→ **Passage given**:
Eat more veggies, save more lives

Liz West: Flickr
Liz West: Flickr

Although vegetarianism has been popularized for many years and has influenced most restaurants and stores to carry more meat-free options, its more extreme cousin, veganism, is a term not known by many people. But it is quickly becoming more mainstream.

A vegan is a person who does not eat anything that comes from an animal. Most people who follow a vegan diet also follow a vegan lifestyle, meaning that they will not purchase anything that comes from an animal, such as fur clothing or products tested on animals. In the end, each individual’s reasons for the way they eat differ greatly, from health, to animal rights and even sustainability.

Some might say, if you are already taking a stand against meat with your diet, why do you need to eliminate other animal products like milk and eggs?

Many argue that milk and eggs don’t contribute to the killing of animals, so they believe it is okay to continue consuming these products. What many people do not know is that the meat, egg and dairy industries are all connected.

Dairy cows suffer just as much, if not more, in factory farms than cows bred for meat. A cow must be pregnant in order to produce milk, just like humans. This means that a female cow must be artificially inseminated over and over again in order to continually produce milk.

→ **Task list**:
(a) Rewrite the stretch of the veganism passage from "Although vegetarianism has" through "milk and eggs?", changing "lifestyle" to "way of life".
(b) Answer these questions from the veganism passage:
(i) What does a vegan not eat?
(ii) What must a cow be in order to produce milk?
(iii) Which three industries are said to be connected?

→ **Saved entries**:
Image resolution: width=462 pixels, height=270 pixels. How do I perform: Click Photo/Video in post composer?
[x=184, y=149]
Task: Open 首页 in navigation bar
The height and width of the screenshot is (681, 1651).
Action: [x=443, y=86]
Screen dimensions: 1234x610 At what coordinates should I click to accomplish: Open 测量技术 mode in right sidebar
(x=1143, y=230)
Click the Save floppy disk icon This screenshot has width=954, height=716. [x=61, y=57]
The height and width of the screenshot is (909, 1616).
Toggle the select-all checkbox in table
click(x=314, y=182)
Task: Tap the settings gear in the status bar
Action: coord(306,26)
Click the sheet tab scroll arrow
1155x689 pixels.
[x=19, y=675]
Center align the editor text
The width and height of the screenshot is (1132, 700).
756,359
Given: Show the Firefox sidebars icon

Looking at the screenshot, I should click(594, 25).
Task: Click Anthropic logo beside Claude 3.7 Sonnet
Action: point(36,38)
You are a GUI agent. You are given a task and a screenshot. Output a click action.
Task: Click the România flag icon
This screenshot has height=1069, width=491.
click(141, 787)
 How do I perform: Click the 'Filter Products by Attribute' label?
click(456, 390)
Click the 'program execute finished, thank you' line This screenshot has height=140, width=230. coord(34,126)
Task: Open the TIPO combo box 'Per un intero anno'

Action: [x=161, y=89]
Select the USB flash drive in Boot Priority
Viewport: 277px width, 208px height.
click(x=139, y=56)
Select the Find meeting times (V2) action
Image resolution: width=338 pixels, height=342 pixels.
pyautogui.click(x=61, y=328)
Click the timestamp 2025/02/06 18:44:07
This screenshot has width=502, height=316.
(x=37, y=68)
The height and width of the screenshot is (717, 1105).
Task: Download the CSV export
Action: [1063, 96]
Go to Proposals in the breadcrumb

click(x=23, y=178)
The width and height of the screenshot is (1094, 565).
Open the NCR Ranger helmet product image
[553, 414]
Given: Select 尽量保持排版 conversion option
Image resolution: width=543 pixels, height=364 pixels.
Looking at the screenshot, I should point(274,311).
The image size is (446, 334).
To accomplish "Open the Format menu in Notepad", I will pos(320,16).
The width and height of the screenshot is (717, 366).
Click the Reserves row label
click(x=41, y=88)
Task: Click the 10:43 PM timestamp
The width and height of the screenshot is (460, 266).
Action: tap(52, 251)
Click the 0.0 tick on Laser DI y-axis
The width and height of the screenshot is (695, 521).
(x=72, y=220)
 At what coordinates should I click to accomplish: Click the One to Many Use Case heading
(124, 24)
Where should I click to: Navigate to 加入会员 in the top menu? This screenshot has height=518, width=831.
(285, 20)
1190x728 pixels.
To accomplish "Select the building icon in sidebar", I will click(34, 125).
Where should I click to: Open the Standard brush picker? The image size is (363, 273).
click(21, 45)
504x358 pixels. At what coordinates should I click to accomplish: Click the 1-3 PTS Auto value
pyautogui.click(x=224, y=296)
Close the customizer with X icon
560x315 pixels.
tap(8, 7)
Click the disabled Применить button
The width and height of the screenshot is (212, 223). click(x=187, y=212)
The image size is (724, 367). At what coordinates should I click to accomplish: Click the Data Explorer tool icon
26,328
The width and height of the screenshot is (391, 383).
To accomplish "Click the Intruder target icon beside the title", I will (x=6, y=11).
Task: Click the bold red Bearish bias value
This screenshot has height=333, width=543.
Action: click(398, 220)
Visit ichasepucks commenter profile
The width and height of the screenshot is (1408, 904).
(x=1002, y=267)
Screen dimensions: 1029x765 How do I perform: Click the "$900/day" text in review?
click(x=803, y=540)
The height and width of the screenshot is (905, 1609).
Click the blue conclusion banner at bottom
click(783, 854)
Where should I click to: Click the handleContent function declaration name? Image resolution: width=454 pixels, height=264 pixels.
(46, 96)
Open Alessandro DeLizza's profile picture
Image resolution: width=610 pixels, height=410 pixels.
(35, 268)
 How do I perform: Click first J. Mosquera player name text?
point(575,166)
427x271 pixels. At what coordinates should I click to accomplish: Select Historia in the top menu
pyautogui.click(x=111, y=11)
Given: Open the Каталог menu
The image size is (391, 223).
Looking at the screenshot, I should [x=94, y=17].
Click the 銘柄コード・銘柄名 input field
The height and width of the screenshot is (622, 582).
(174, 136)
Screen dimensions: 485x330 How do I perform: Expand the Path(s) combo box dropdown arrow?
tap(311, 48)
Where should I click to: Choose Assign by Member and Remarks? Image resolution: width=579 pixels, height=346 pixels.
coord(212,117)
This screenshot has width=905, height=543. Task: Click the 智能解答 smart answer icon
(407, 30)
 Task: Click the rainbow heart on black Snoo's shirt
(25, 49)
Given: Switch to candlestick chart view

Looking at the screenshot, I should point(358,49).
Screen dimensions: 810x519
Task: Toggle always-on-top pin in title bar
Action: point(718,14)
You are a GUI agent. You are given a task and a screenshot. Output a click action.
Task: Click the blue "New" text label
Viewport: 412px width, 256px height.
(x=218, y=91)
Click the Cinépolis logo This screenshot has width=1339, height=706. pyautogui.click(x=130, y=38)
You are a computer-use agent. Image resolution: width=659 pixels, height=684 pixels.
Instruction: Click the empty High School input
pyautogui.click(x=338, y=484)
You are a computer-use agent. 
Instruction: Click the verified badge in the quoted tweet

→ **Answers to each task**:
(a)
Although vegetarianism has been popularized for many years and has influenced most restaurants and stores to carry more meat-free options, its more extreme cousin, veganism, is a term not known by many people. But it is quickly becoming more mainstream.

A vegan is a person who does not eat anything that comes from an animal. Most people who follow a vegan diet also follow a vegan way of life, meaning that they will not purchase anything that comes from an animal, such as fur clothing or products tested on animals. In the end, each individual’s reasons for the way they eat differ greatly, from health, to animal rights and even sustainability.

Some might say, if you are already taking a stand against meat with your diet, why do you need to eliminate other animal products like milk and eggs?

(b)
(i) Anything that comes from an animal.
(ii) Pregnant.
(iii) The meat, egg and dairy industries.